The "good vibes only" fallacy
Discomfort is a fundamental part of the human condition, yet its benefits are the least explored and thus, the least advocated. Consider the writer, the software engineer, the architect – what do they all have in common? A nemesis in the form of a blank canvas. The dreaded blank canvas, in which procrastination implodes upon first sight. We’re quickly saturated by an intense urge to pace; to brew coffee after coffee; to polish out that die-hard stain from the kitchen surface. Anything but the nauseating blank canvas. It’s hardly pretty, the process of fleshing out a blank canvas. I might even argue that it’s an ugly process. It certainly isn’t romantic – despite our romanticisation of fruitful endings. But it is necessary: every pained brush stroke, every returned error code. If it weren’t for human struggle, we wouldn’t see individual or societal progress – we wouldn’t have galleries filled with art.
Needless to say, the blank canvas is only a ripple in an ocean of unease that humans experience. We all know sadness, anxiety, anger and insecurity – but what we don’t tend to query are the evolutionary purposes of these emotions, or why incessantly avoiding discomfort could lead to more harm than good.
The commercialisation of happiness is a lucrative market, which is why there’s a surplus of self-regarded life coaches and platforms serving infographics on how to, ‘Channel a positive mindset’, ‘The 5 steps to self-love’, or ‘Removing negativity from your life’ a.k.a the “good vibes only” fallacy. It’s irrational to believe you can positive think your way out of ill-health, debt or bad relationships. Nor can you positive think your way into self-refinement, a new job, or a healthy relationship. Negative emotions such as guilt and shame enable us to recognise when we have done something wrong. Hurt or anger when someone has done something wrong to us. What many negative phobes don’t realise, is that negative emotion provides the foundational structure of empathy. Incessantly trying to maintain that ‘inner peace’ could actually be stifling your capacity to become a better person.

(Data excerpt):
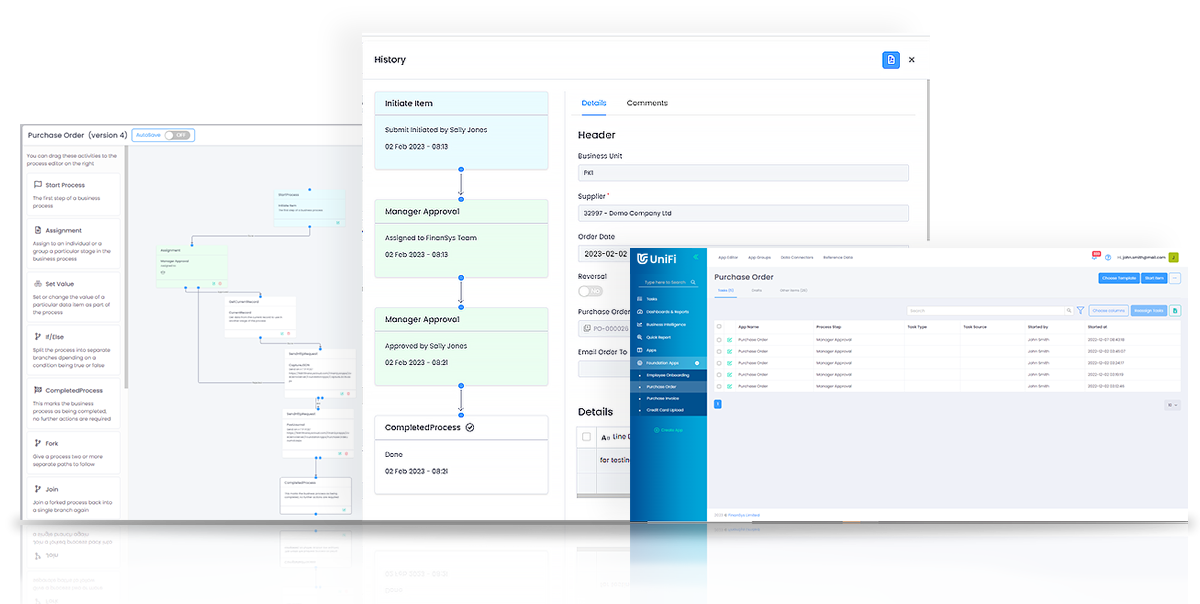The width and height of the screenshot is (1200, 604).
Task: Click the filter funnel icon beside search
Action: coord(1080,311)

(To-do list):
• 1. In the essay on the "good vibes only" fallacy, what does negative emotion provide the foundational structure of?
• 2. Resume the essay on the "good vibes only" fallacy, continuing after its last sentence.

(Per-task answers):
• 1. Empathy.

• 2.
Much like the dopamine reward system enables us to enjoy food and sex, negative emotions also have evolutionary advantages – and the psychological benefits are far more nuanced than a ‘fight or flight’ response. Negative affect does indeed function as an evolutionary warning signal, but studies have found that this signal triggers more vigilant and effortful information processing. The brain has effectively entered warrior mode. Something is not working. Something needs to be fixed. Something needs to change. It’s a search and re-invent mode. On the other hand, studies suggest that when a person is in a good mood, or experiencing positive affect, the mind employs strategies to preserve and augment that state. The mind is in holiday mode. Everything is fine. And I’ll have the same, but more please. Thus, if we want to take full advantage of human emotion, it’s self-serving to dabble in both positive and negative emotive states.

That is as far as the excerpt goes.